# EXTRACTED TEXT
I have seen them jump chasing ghost shrimp.


----------



## ikuzo (Jul 11, 2006)

aren't piranhas too big for my 100?

any plants sugestion that will be nicely in a boesemani rainbow setup?


----------



## crabcake (Dec 19, 2007)

wow, that's gonna be a cool set-up. you are very creative. i have always liked the idea and appearance of integrated sumps.

sorry i do not have any plant suggestions. do you have any waterways nearby where you can look for examples of local flora.

and what did you use for the front panel? is it glass or acrylic?


----------



## fshfanatic (Apr 20, 2006)

ikuzo said:


> aren't piranhas too big for my 100?


Depends on the species.


----------



## mistergreen (Dec 9, 2006)

YOu might want to rethink tiger botias... They're pretty aggressive. how about clown loaches or a school of the small botias.

Rainbows are pretty as heck but they have no personality.


----------



## ikuzo (Jul 11, 2006)

# DATA LINES
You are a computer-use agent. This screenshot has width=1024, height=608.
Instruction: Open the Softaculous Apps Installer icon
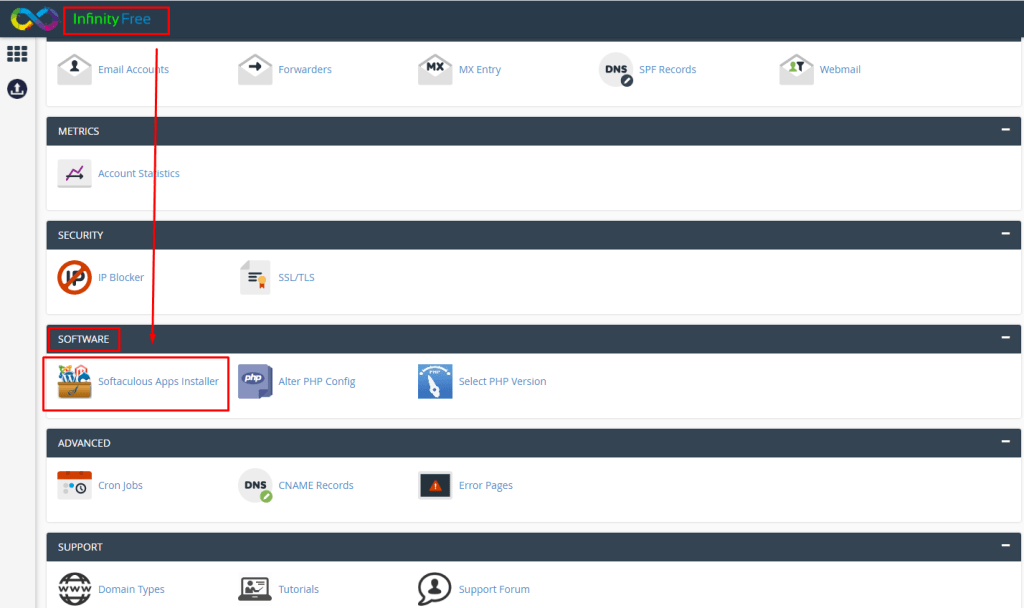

# PROBLEMS AND TASKS
(a) In the aquarium forum thread, which fish does mistergreen suggest in place of tiger botias?
(b) Write the next part of the aquarium forum thread, picking up after its final line.
The lines have nothing to do with the aquarium forum thread.

# SOLVED TASKS
(a) Clown loaches or a school of the small botias.

(b)
crabcake
there are no clean streams nearby as i live in a city. the front is 12 mm thick of glass.

fshfanatic
i don't think i'm gonna use piranhas but what piranha species are small enough to fit in 100 gallon?

mistergreen
what do you mean by no personality? clown loach is a great idea.


----------



## fshfanatic (Apr 20, 2006)

Really depends on how many you wish to keep. I kept 18 red bellies in a 150 for a couple yrs. Granted they did out grow the tank finally.


----------



## mistergreen (Dec 9, 2006)

Rainbows are like really pretty girls.. Fun to look at but not great in a conversation. 
All rainbows do are chase each other. 
You know what I'm talking about when you compare the behavior of a clown loach with a rainbow.


----------



## ikuzo (Jul 11, 2006)

mistergreen said:


> Rainbows are like really pretty girls.. Fun to look at but not great in a conversation.


lol now i completely get the idea.

anyway i searched rainbow's native around new guinea and found that plants should be some vallisneria and ferns. i think i have an idea on how the scape should be


----------



## mistergreen (Dec 9, 2006)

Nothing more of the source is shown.